11. Your privacy rights and how to contact us

11.1 The Privacy Act gives you rights to request access to and correction of the personal information we hold about you.

11.2 You can also complain to us at any time if you think we have misused your personal information.

11.3 Contact us to exercise any of these rights, including the right to complain about our privacy practices. Remember that you can make an information request to us in any form.

11.4 You have the right to request a copy of the personal information we hold about you (whether we have collected from you directly or from a third party). You also have the right to ask us to correct your information if you think it is wrong.

11.5 We will process your request as soon as possible, and no later than 20 working days after we receive it. We will be as open as we can with you, but please note that your right to request personal information is subject to section 206 of the Privacy Act, which requires that we maintain secrecy, in some instances even from you.

11.6 We may also occasionally need to withhold personal information under sections 49-53 of the Privacy Act, for example where the information requested is legally privileged. However, we will only ever withhold information where necessary.

11.7 When making a request or complaint, please include your name, email address and/or telephone number and clearly describe your request or complaint. We will acknowledge your communication and may ask you to verify your identity.

11.8 We will respond to you regarding your request or complaint within a reasonable period of time. If you think that we have failed to respond to your request or resolve the complaint satisfactorily, we will provide you with information about the further steps you can take.
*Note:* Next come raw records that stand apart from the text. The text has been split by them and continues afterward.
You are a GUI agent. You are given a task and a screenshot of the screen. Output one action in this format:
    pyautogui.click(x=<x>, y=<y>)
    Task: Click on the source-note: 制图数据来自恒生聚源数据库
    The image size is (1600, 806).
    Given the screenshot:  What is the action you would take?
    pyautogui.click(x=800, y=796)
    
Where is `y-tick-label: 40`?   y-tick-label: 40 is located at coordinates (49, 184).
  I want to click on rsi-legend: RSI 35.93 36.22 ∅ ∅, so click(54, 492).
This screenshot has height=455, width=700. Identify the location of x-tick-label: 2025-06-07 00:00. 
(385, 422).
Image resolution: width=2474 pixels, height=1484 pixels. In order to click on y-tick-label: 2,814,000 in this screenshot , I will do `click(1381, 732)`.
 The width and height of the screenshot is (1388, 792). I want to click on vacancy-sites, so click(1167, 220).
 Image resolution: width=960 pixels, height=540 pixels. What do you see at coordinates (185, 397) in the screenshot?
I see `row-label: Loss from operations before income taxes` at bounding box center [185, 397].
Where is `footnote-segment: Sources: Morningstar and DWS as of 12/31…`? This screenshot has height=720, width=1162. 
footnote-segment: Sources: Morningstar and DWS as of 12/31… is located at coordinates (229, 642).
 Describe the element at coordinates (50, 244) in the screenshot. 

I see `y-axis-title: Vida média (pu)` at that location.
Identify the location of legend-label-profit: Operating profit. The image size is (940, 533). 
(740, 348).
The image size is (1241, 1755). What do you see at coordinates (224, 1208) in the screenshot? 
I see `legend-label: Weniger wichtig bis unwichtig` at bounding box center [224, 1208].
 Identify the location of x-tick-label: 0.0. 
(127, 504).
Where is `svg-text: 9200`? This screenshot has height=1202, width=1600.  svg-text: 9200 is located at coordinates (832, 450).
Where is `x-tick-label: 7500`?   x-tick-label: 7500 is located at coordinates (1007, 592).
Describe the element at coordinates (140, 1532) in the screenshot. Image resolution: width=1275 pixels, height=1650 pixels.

11.9 Data Protection Rights under GDPR

11.10 If you are a resident of the European Economic Area (EEA), you have certain data protection rights and VisTab Limited aims to take reasonable steps to allow you to correct, amend, delete, or limit the use of your Personal Information. If you wish to be informed what Personal Information we hold about you and if you want it to be removed from our systems, please contact us. In certain circumstances, you have the following data protection rights:

(a) You have the right to request access to your Personal Information that we store and have the ability to access your Personal Information.
(b) You have the right to request that we correct any Personal Information you believe is inaccurate. You also have the right to request us to complete the Personal Information you believe is incomplete.
(c) You have the right to request the erase your Personal Information under certain conditions of this Policy.
(d) You have the right to object to our processing of your Personal Information.
(e) You have the right to seek restrictions on the processing of your Personal Information. When you restrict the processing of your personal Information, we may store it but will not process it further.
(f) You have the right to be provided with a copy of the information we have on you in a structured, machine-readable, and commonly used format.
(g) You also have the right to withdraw your consent at any time where VisTab Limited relied on your consent to process your Personal Information.
(h) You have the right to complain to a Data Protection Authority about our collection and use of your Personal Information. For more information, please contact your local data protection authority in the European Economic Area (EEA).

12. Contact information

If you have questions regarding this Policy or about the privacy practices of VisTab Limited, please contact us by email at privacy@vistab.co.nz, or at:

VisTab Limited
Attn: Privacy Officer

72 Moorhouse Ave, Addington

Christchurch, 8011

13. Policy Review Statement

13.1 We may change this Policy by uploading a revised Policy to our Website (vistab.co.nz). Unless stated otherwise, the changes will apply from the date we upload the revised Policy.

13.2 By continuing to use our product, services or Sites, or otherwise continuing to deal with us, you accept these changes and this Policy as it applies from time to time. We recommend you regularly review this Privacy Policy and the Terms and Conditions to see any updates or changes to our Privacy Policy.